Either she wasn't advised to take this course or she spurned it, relying on prime ministerial backing to see the issue through.

Unfortunately for her, the electorate, including a majority of Tories, had seen through not only the issue but her too.

Years after the original expenses scandal hit Parliament, reducing the stock of most MPs to junk status, here was another wealthy member milking the system to her own benefit and refusing to put her hand up once caught bang to rights.

Miller has lost her job, but Cameron has lost a lot more, showing once again that his personal judgement is threadbare.

He has, despite reducing the number of women in his Cabinet from four to three, sought to make the best of things by promoting former banker Sajid Javid in Miller's stead.

A loss for Tory women, but a gain for Britain's Muslims and from a working-class background - son of a Bristol bus driver - as well, Cameron's spin doctors whisper.

Curiously, Miller too tried to play the humble background card, pointing out that she was a "working mother educated at a south Wales comprehensive school."

All very homely and heart-warming, but the reality is that both Miller and Javid are utterly committed to the government's austerity agenda, putting the boot into the working class they are glad to have left behind.

Parliamentary representatives' class origins are not the be-all and end-all of everything.

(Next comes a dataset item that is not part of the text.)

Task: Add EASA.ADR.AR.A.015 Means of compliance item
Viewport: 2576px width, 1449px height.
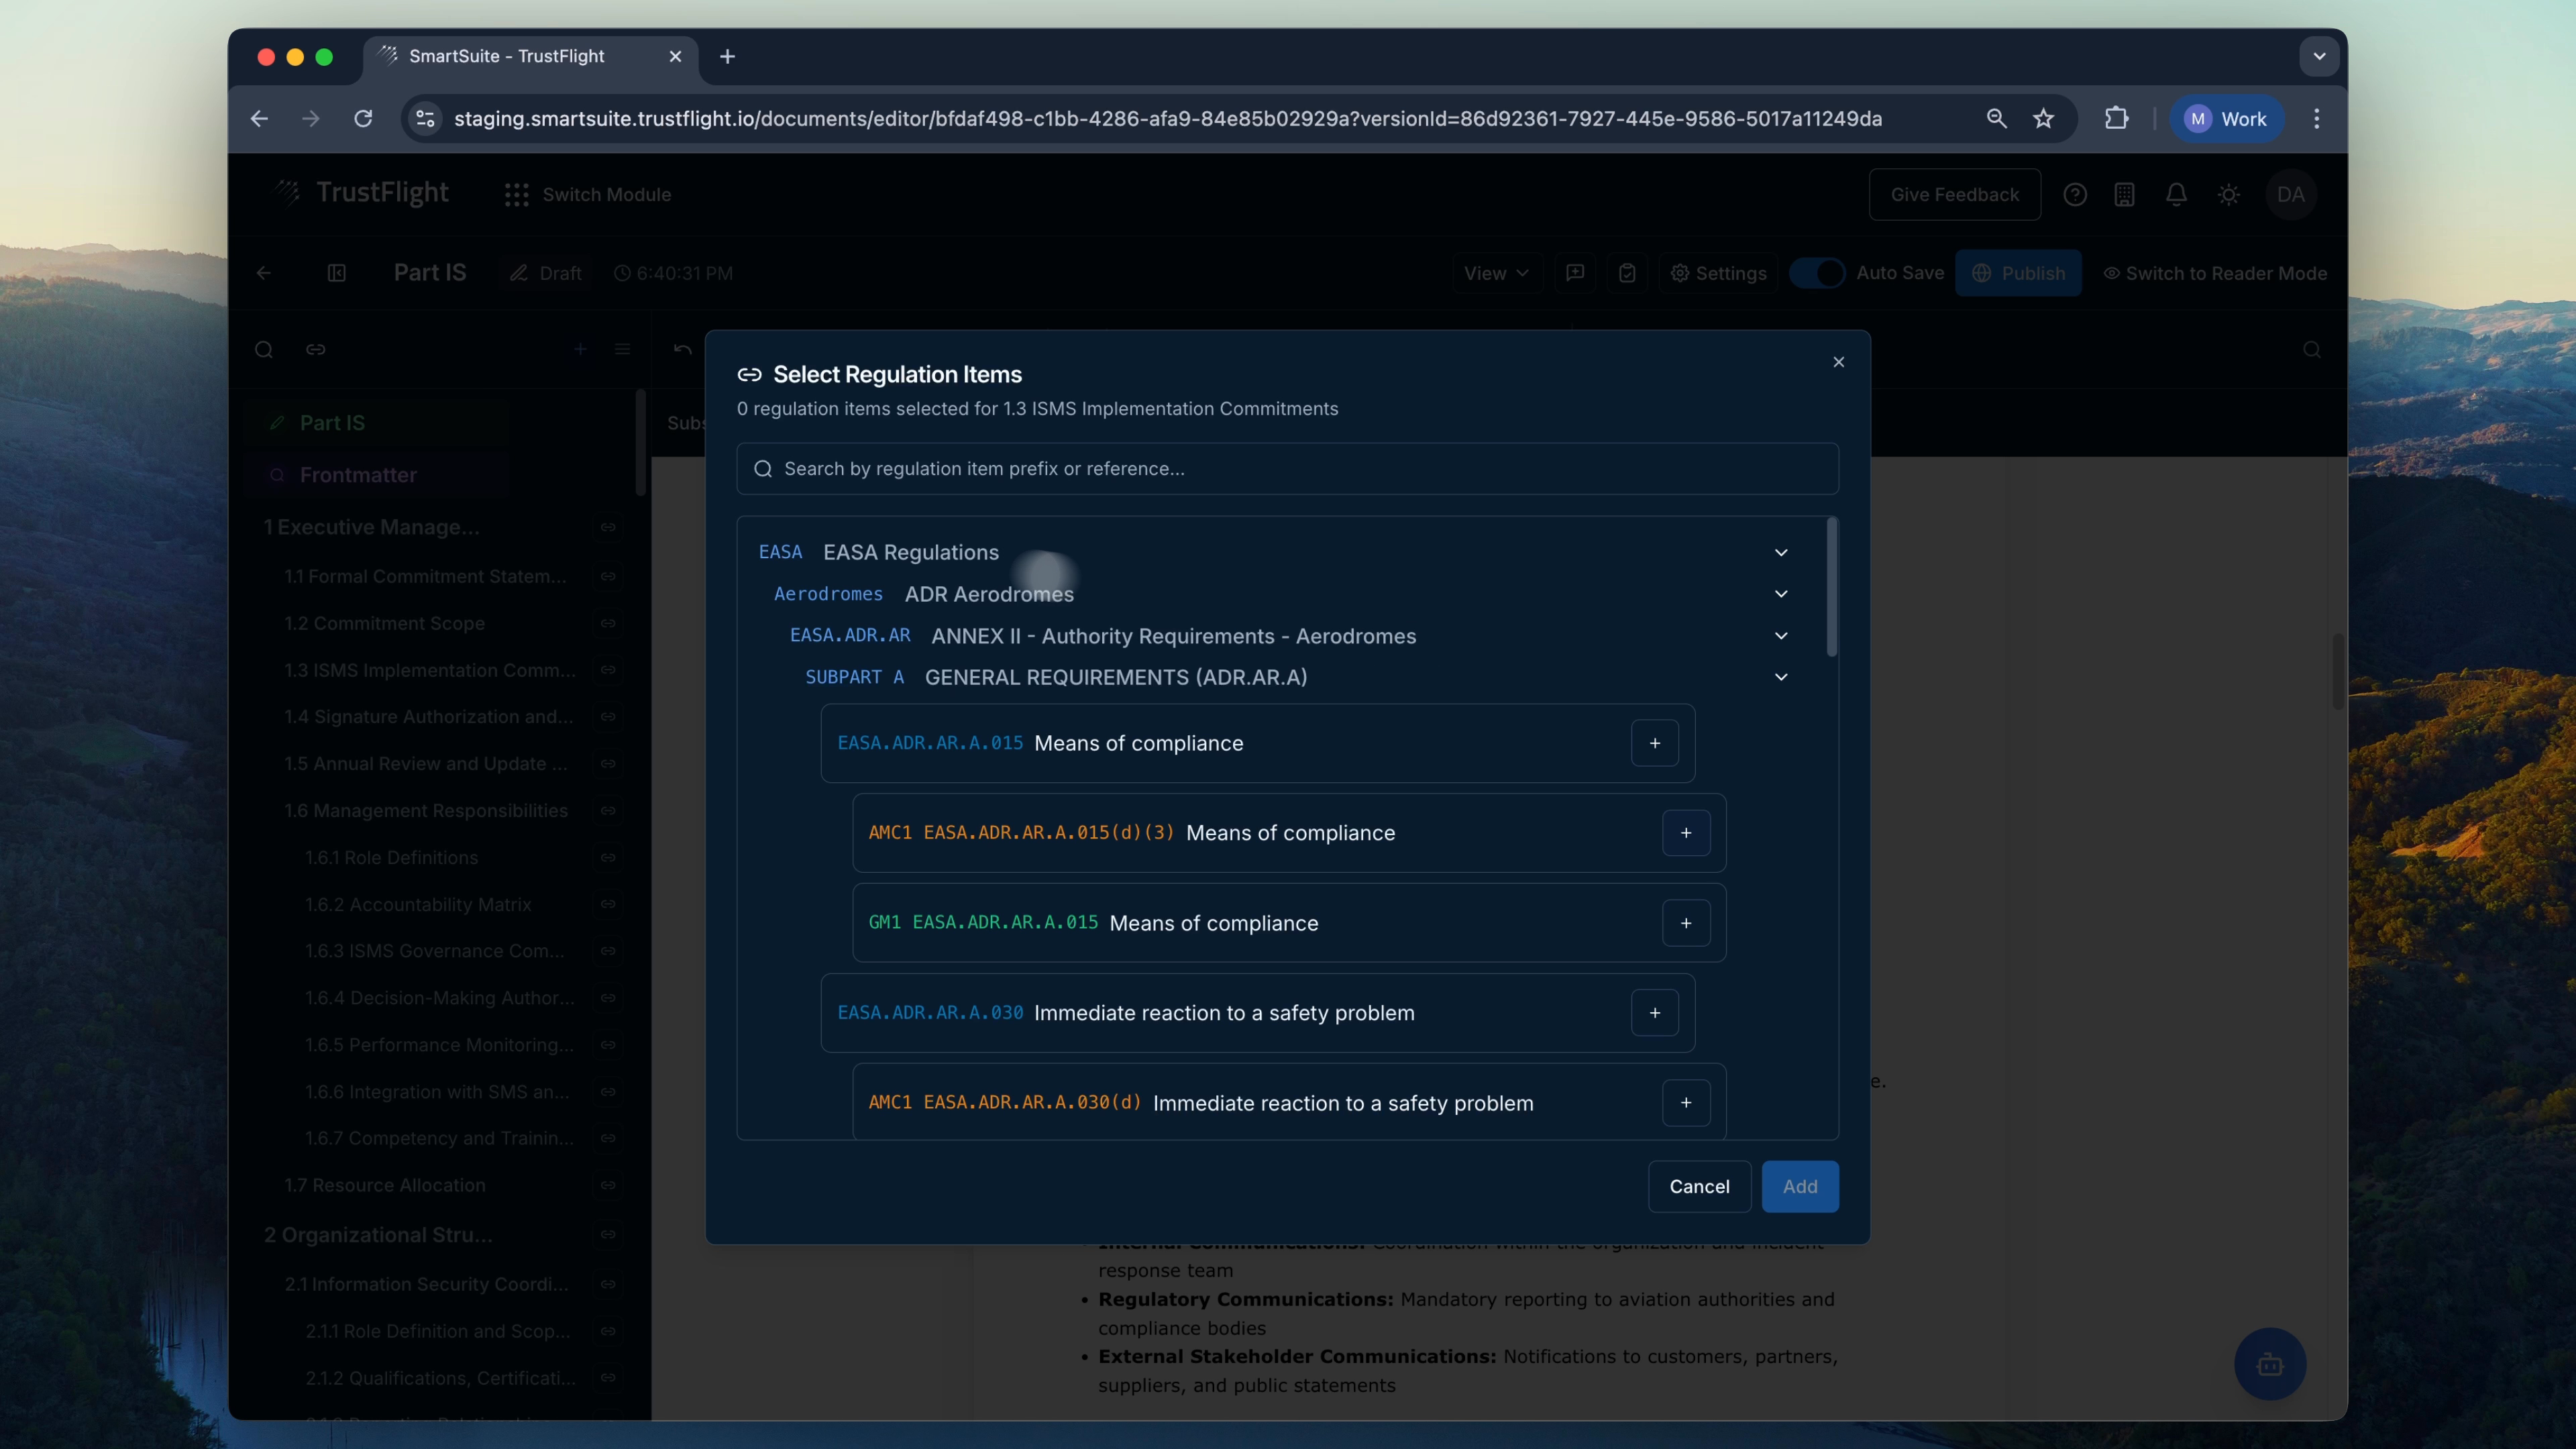Action: [1654, 743]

As upper-crust lawyer and Labour MP DN Pritt, who was expelled from the party for supporting the 1939-40 Soviet war against Finland, told his working-class colleague Ernest Bevin, they were united by betrayal of the class into which they were born.

The ruling class has always been adept at co-opting individuals from the lower orders to do its bidding.

The working class has been less successful at controlling those it sends to Parliament.

Such failure could be countered by the proposal
for a popular vote to recall dodgy MPs, which was agreed in 2010 by the coalition parties but never
implemented.

Can anyone hazard a guess why this might be?